I have data for a simple 2-arm RCT, that looks as follows:

library(wakefield)

df <-
fabricate(
N = 50,
treatment = draw_binary(prob = 0.5, N = N),
age = age(n = N),
income = income(n = N),
female = draw_binary(prob = 0.5, N = N))


I am estimating the average treatment effect using linear regression:

lm(income ~ treatment + age + female, data = df)


What I want to do is present a coefficient plot that has the covariate-adjusted means, along with 95%CIs, for the treatment and control group plotted separately. Using R, how do I calculate the covariate-adjusted mean and 95%CI when (a) treatment = 1 and (b) treatment = 0, so that the difference between those means gives the same as the estimated average treatment effect with the covariate adjustment?

Its not clear (to me) which covariate-adjusted means you are interested in, because they depend on the values of the other covariates. Of course, the estimated mean difference between treatments will be identical no matter the other covariates. But the means themselves will nevertheless differ depending on whether you look at an, for example, old vs. young person.

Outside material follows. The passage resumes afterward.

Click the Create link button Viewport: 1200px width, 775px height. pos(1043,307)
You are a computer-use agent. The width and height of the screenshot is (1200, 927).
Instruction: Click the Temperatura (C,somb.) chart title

So one quick way out is to choose one "typical" person and predict their conditional mean under control and treatment, including a confidence interval:

m <- lm(income ~ treatment + age + female, data = df)
mode_gender <- unique(df$$female)[which.max(tabulate(match(df$$female, unique(df$$female))))] predict(m, newdata = data.frame(treatment = c(0,1), age = median(df$$age),
female = mode_gender),
interval = "confidence")


As you require, here the difference between conditional means is identical with the regression coefficient. You can of course choose characteristics that represent any population rather than a "typical" person. For example, you could choose the full actual sample and estimate its mean (and confidence interval of the mean) under control vs. treatment following your model, thereby estimating the average treatment effect (ATE; in an ideal RCT, this will also be the ATT and ATC and the estimated regression coefficient will be an unbiased estimate of it, no matter if you adjust for other covariates or not - so the only gain from adjustment is potentially increased precision).

Side note:

Linear regression does not in general estimate the ATE (e.g., chapter 6.3, Morgan, S. L., & Winship, C., 2015, Counterfactuals and causal inference. Cambridge University Press.). In your case, however, where regression adjustment is not even necessary to get an unbiased estimate of the ATE (because you have randomization), it does (p. 211):

"Regression estimators with fully flexible codings of the adjustment variables do provide consistent and unbiased estimates of the ATE if either (1) the true propensity score does not differ by strata or (2) the average stratum-specific causal effect does not vary by strata."